Ma in cosa consiste e come si manifesta il rischio d’alta quota in chi è portatore di problematiche cardiovascolari? «L’esposizione ad alta quota, definita come una quota maggiore di 2500 metri sul livello del mare – spiega la dottoressa Camilla Torlasco, co-autrice dello studio, che si occupa di ricerca presso l’Auxologico di Milano e l’Università di Milano-Bicocca – comporta uno sforzo da parte dell’organismo per adattarsi. Ciò dipende dalla serie di modificazioni ambientali di intensità progressiva che si osservano all’aumentare dell’altitudine. Fra queste, la più rilevante in termini di effetti sull’organismo è la riduzione della pressione barometrica o atmosferica, cioè la pressione determinata dal “peso” della colonna d’aria presente al di sopra del punto di misura: al ridursi della pressione barometrica si osserva una “rarefazione” delle molecole presenti nell’aria (azoto, ossigeno, anidride carbonica), che porta al fenomeno noto come “ipossia ipobarica”. In sostanza, l’organismo registra una carenza di ossigeno e deve mettere in atto delle misure per contrastarla.

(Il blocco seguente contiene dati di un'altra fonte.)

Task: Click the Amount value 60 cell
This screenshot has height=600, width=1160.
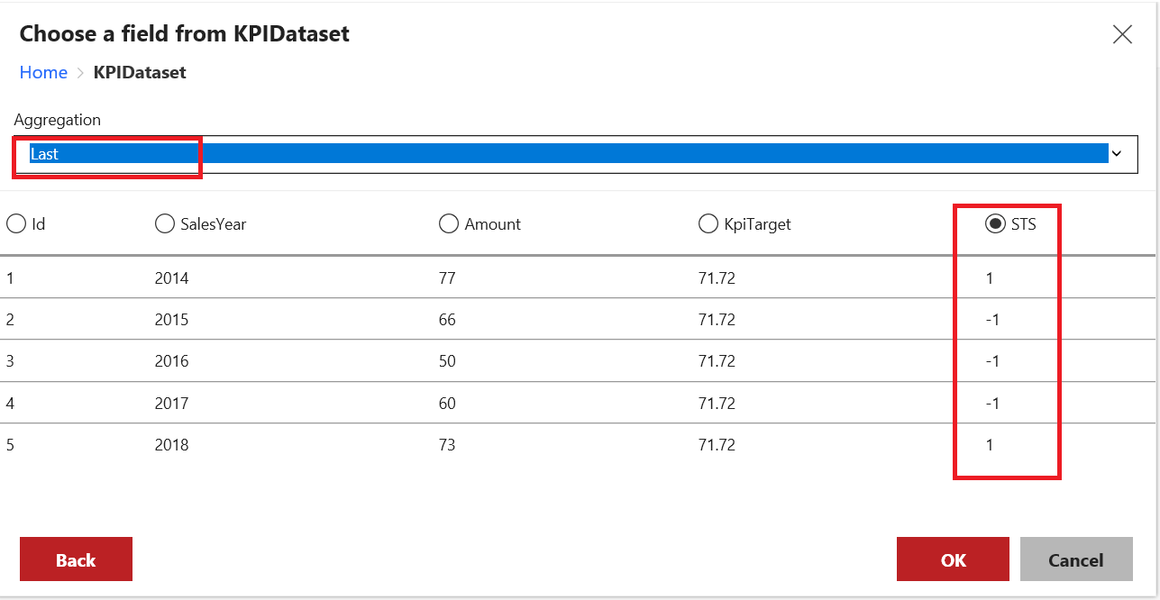Action: pos(447,403)
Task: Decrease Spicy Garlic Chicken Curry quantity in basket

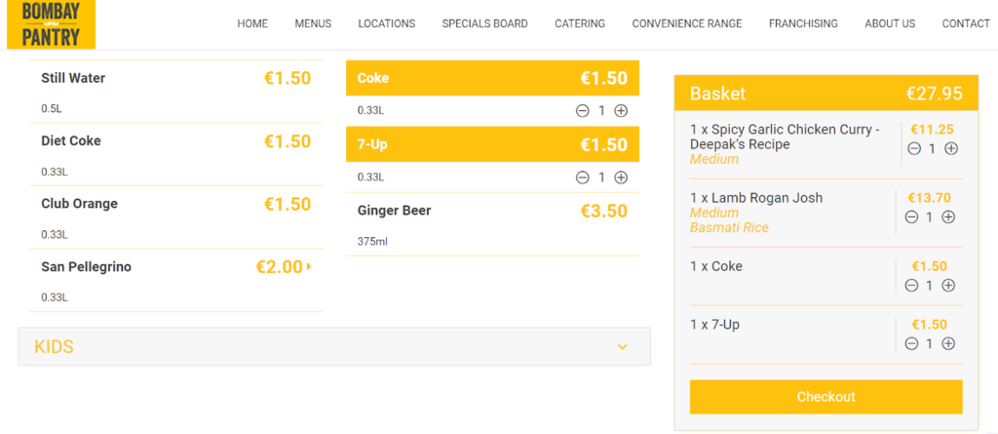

In una persona esposta a ipossia ipobarica, e quindi durante il soggiorno in alta quota, possiamo osservare un aumento della frequenza cardiaca, della frequenza respiratoria, della pressione arteriosa e polmonare; si osserva inoltre una riduzione dell’ossigeno e dell’anidride carbonica nel sangue e, talvolta, la comparsa di apnee del sonno. Dopo un periodo di tempo variabile in base alle condizioni di partenza del soggetto (età, sesso, indice di massa corporea, eventuali patologie, terapia farmacologica in corso eccetera) e alla quota a cui ci si espone, l’organismo raggiunge un nuovo punto di equilibrio nel quale si è “adattato” alla quota a cui si trova. Questo processo è noto come “acclimatamento”. Nel caso di persone con pregresse patologie cardiache, vascolari o polmonari, l’esposizione ad alta quota può essere pericolosa, perché all’organismo, già indebolito dalla patologia di base, viene richiesto uno sforzo importante di adattamento. Da qui la necessità di valutare caso per caso il grado di stabilità del quadro clinico e la capacità di adattamento del cuore e dell’apparato vascolare. Questo può comportare la necessità di rivalutare la terapia in atto, in collaborazione con il proprio medico e con uno specialista adeguatamente preparato su questi temi».